Fig. 1: Myddosome signaling.

Ligand engagement of TIR -domain containing receptors triggers their dimerization and myddosome assembly through recruitment of the TIR-domain containing adaptor protein, MyD88. The N-terminal death domains (DD) of MyD88 proteins interact with the DD-containing, serine/threonine IRAK family kinases to create the active macromolecular protein signaling complex that converges upon IRAK1 transphosphorylation. Phosphorylated IRAK1 dissociates from the myddosome complex to activate the E3-ubiquitin ligase TRAF6 that is responsible for the activation of several transcription factors including NF-kB, AP-1, and interferon (IFN) regulatory factors (IRFs).

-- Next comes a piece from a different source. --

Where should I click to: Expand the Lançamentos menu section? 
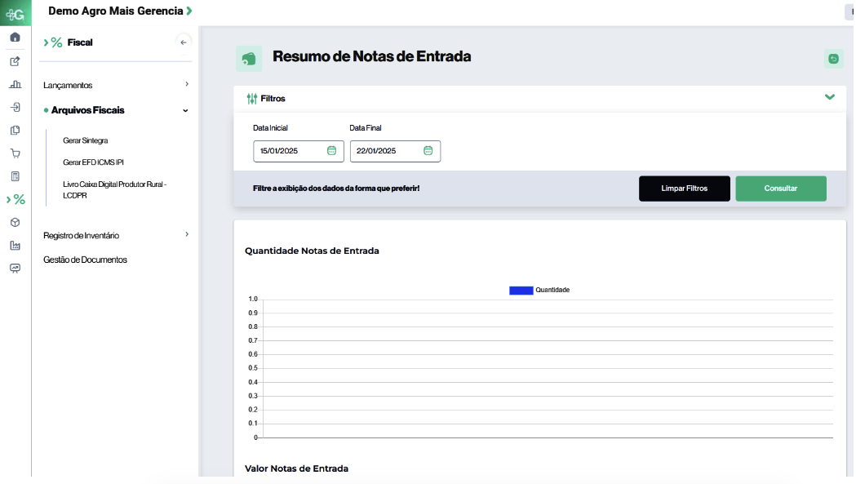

Collectively, these proteins induce the expression of pro-inflammatory cytokines, IFNs and IFN-stimulated genes (ISGs), components of the NLRP3 inflammasome as well as the anti-inflammatory cytokine IL-10, which serves to quench myddosome signaling. The microRNA, miR-146a, also suppresses myddosome signaling through degradation of IRAK-1, TRAF-6 and TGF-β gene transcripts. IRAK1 also directly phosphorylates STAT3, triggering its nuclear translocation independently of the Janus kinases.